An ongoing study in collaboration with several scientists from NOAA/PSD (Jian-Wen Bao, Paul Neiman and Allen White) and CIRES (Huiling Yuan) focuses on a detailed analysis of a high-resolution numerical model with various microphysics and its performance in cases of atmospheric river events. For this purpose, simulations of the representative events have been performed by utilizing the WRF-ARW numerical model with four different microphysics (Lin, Thompson, WSM6 and Schultz). The evaluation consisted of comparisons of the flow and cloud structure against observations from experimental radars deployed for the HMT project. This study has revealed more details about performance of various microphysical schemes for this type of event with mountainous terrain and different precipitation regimes (Bright Band vs. Non-Bright Band). Even though various microphysics have demonstrated a large diversity in their solutions, it has been found that all model configurations had a tendency to overestimate simulated precipitation amounts possibly due to the model’s tendency to overestimate the moisture content and the upslope wind component’s duration and intensity.
Fig 5. Time series of observations from BBY and CZD between 22 UTC 29 December and 22 UTC 31 December 2005. (a) Time-height section of hourly-averaged wind profiles (wind flags 25 m s-1; barbs = 5 m s-1; half-barbs = 2.5 m s-1), along-front isotachs (directed from 230 degrees; red shading >20 m s-1), bright band melting-level height (bold black dots), and axes of maximum thermal wind-derived warm and cold advection (red and blue dashed lines, respectively), from the wind profiler at BBY. (b) Time-height section of ~1.5-min radar reflectivity (dBZ) from the S-band radar at CZD. (c) Time-series traces of 30-min IWV (cm; green) from the GPS sensor at BBY and 2-min rain accumulation (mm) and rain rate (RR = mm h-1; 10-min averaging period) data recorded at the rain gauge at CZD. The red- and blue- shaded bars in the bottom panel denote warm- and cold-frontal transitions, respectively.
The finding about the WRF-ARW model tendency to overestimate the intensity and duration of the upslope wind component has served as a motivation for a study to quantify the impact that various microphysical schemes and intensity of upslope wind component as well as the interaction between the two have on simulated orographically induced rainfall. For this purpose, 12-hour high resolution WRF-ARW model simulations of a typical atmospheric river event will be used. The simulations will include variations in microphysical schemes and wind initial conditions. The initial wind perturbations will be generated by Monte Carlo sampling from Gaussian distribution using analysis based covariance estimate. The impact of microphysics and wind variations on the simulated rainfall will be quantified by using the factor separation methodology. This method measures absolute, relative and synergistic contribution of each variation to the simulated rainfall.

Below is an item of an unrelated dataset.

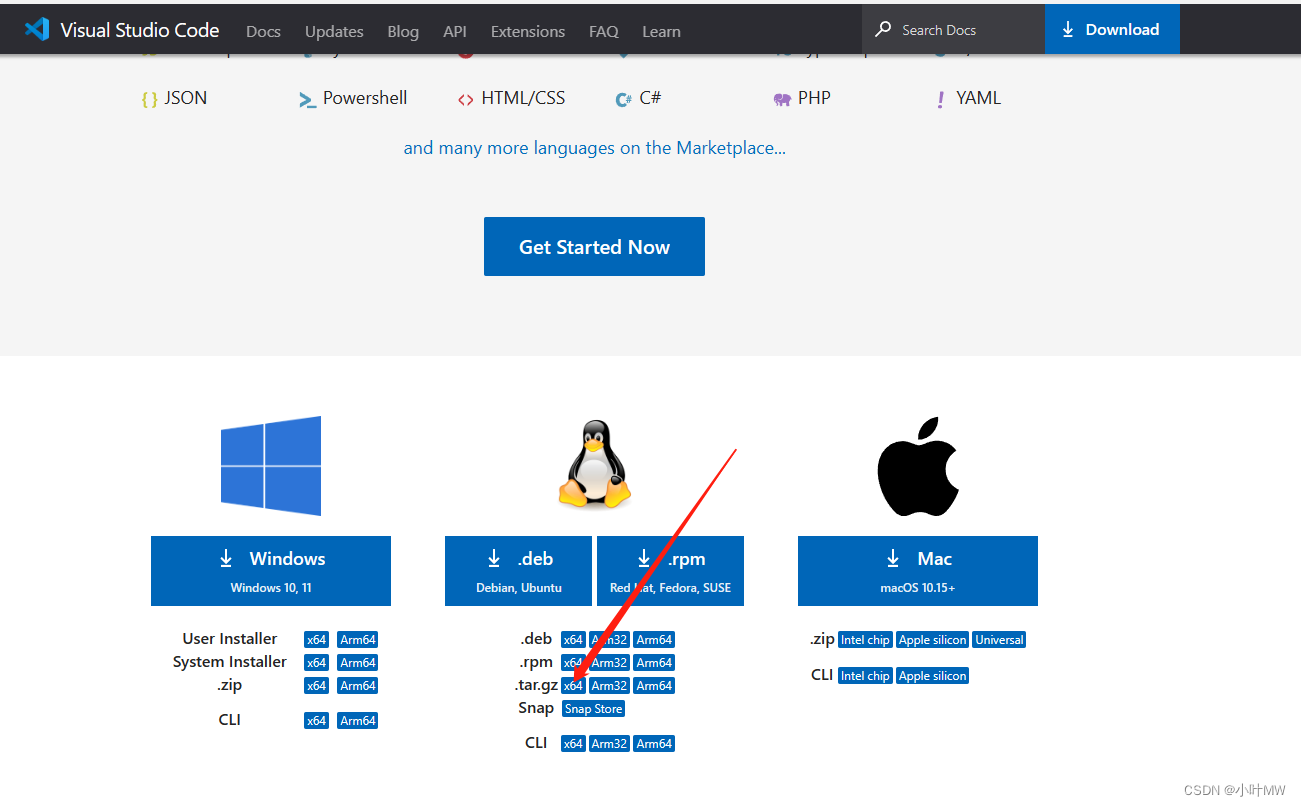1301x806 pixels.
Task: Select the JSON language icon
Action: tap(150, 98)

Further evaluation of the WRF-ARW model with various microphysics performances will be assessed by producing synthetic satellite imagery and using an objective measure of difference in various microphysics compared to observations. This research will be performed in collaboration with CIRA scientists Louie Grasso and Manajit Sengupta. To make this research possible, a production of observational operators for WRF-ARW model has been developed as a part of collaborative work with a group of CIRA scientists (Renate Brummer, Louie Grasso, Manajit Sengupta, Dusanka and Milija Zupanski) on a WRF/RAMS Synthetic Imagery Project. An example of a synthetic satellite image (brightness temperature) from a WRF-ARW model simulation using Schultz microphysics over the HMT domain is presented in Fig. 6
Fig. 6. Synthetic brightness temperature calculated from WRF-ARW model output using WSM6 microphysics valid at 06 UTC 30 december 2005.

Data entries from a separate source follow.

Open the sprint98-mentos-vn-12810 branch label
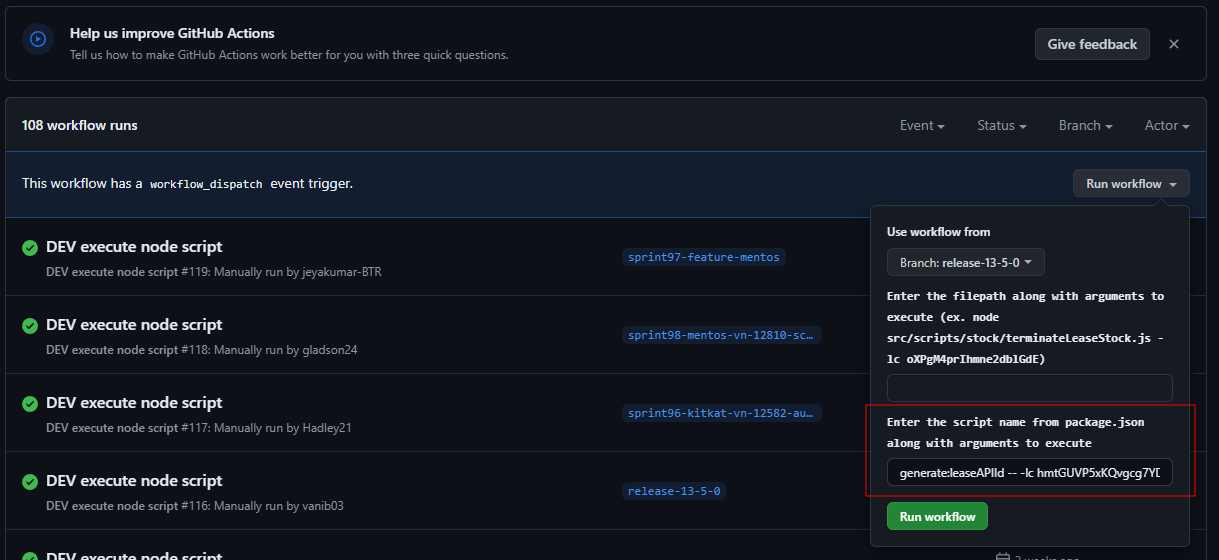 722,335
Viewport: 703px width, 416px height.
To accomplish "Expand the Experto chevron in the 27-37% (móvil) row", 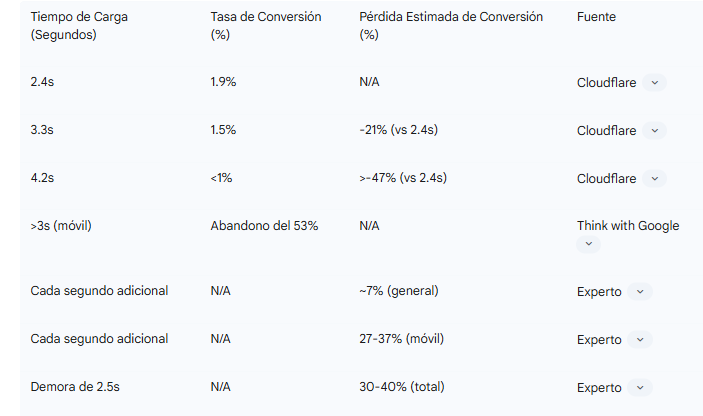I will click(640, 340).
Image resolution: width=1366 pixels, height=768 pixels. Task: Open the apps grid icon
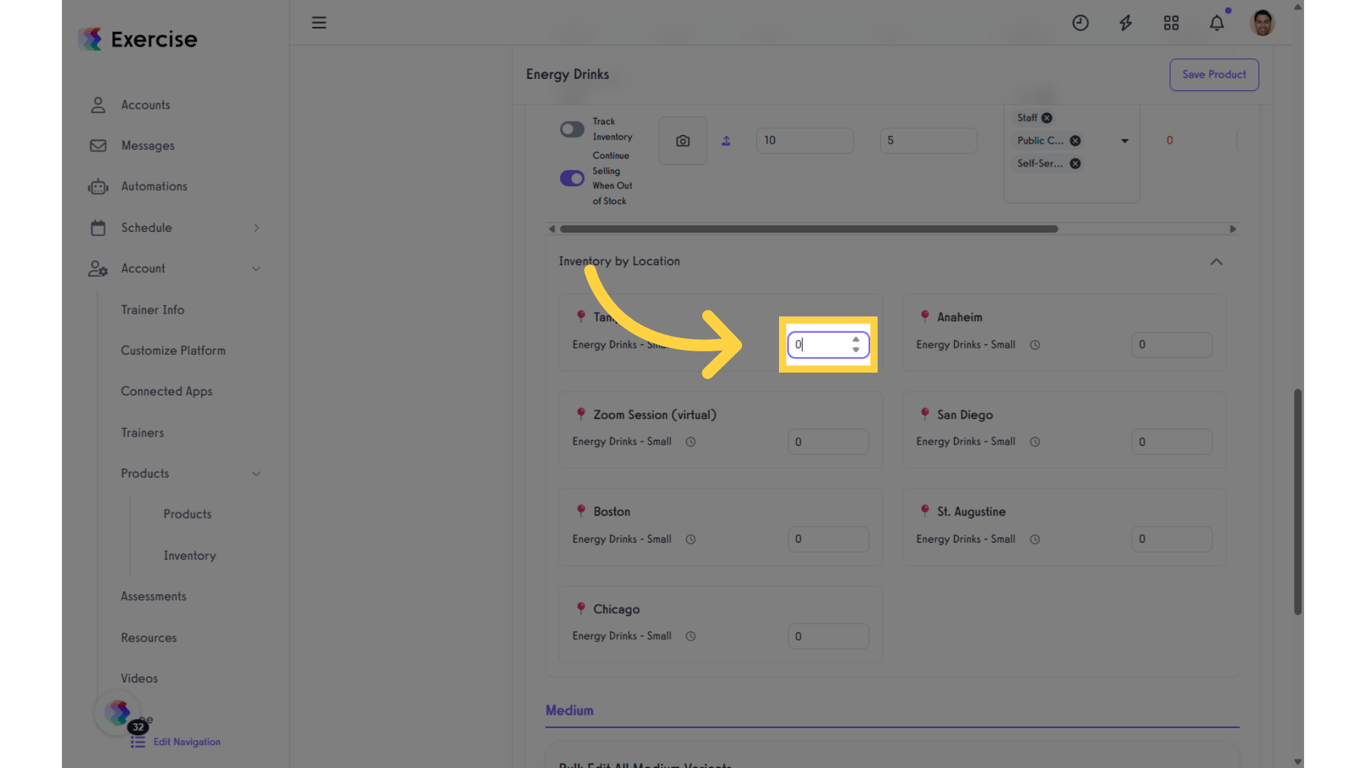pos(1171,22)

An NSF proposal in collaboration with CIRES scientist Tomislava Vukicevic for work which will focus on improving nonconvective precipitation accuracy by objectively estimating the individual contributions of parameterized processes representing generation and depletion of the various hydrometeors has been recently granted. The new method will be developed and tested using the Weather Research and Forecasting (WRF) model and this model’s 4-dimensional variational (4DVAR) data assimilation system. In this study, once again, the focus will be on modeling and prediction of precipitation associated with strong synoptic scale forcing mechanisms and topography.

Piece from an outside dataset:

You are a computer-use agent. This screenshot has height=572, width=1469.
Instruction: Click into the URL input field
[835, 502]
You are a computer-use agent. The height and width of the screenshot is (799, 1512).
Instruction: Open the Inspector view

One of the current ongoing activities is built on a theoretical study performed in collaboration with CIRES scientist Tomislava Vukicevic and FAB scientist John McGinley (Vukicevic et al., 2008). The main focus of this study was a development of a technique that unifies evaluation of the forecast uncertainties produced either by initial conditions or different model versions, or both. The technique consists of first diagnosing the performance of the forecast ensemble which is based on explicit use of the analysis uncertainties, and then optimizing the ensemble forecast using results of the diagnosis. The technique includes explicit evaluation of probabilities which are associated with the Gaussian stochastic representation of both the analysis and forecast. It combines the technique for evaluating the analysis error covariance that was first presented in the Ensemble Transform data assimilation method developed by Bishop et al in 2001 and the standard Monte Carlo approach for computing samples from the known Gaussian distribution. The current activity consists of applying the theoretical approach on “real” data. For this purpose, simulations of atmospheric river events performed by using WRF-ARW model with mixed physics and mixed initial conditions are used.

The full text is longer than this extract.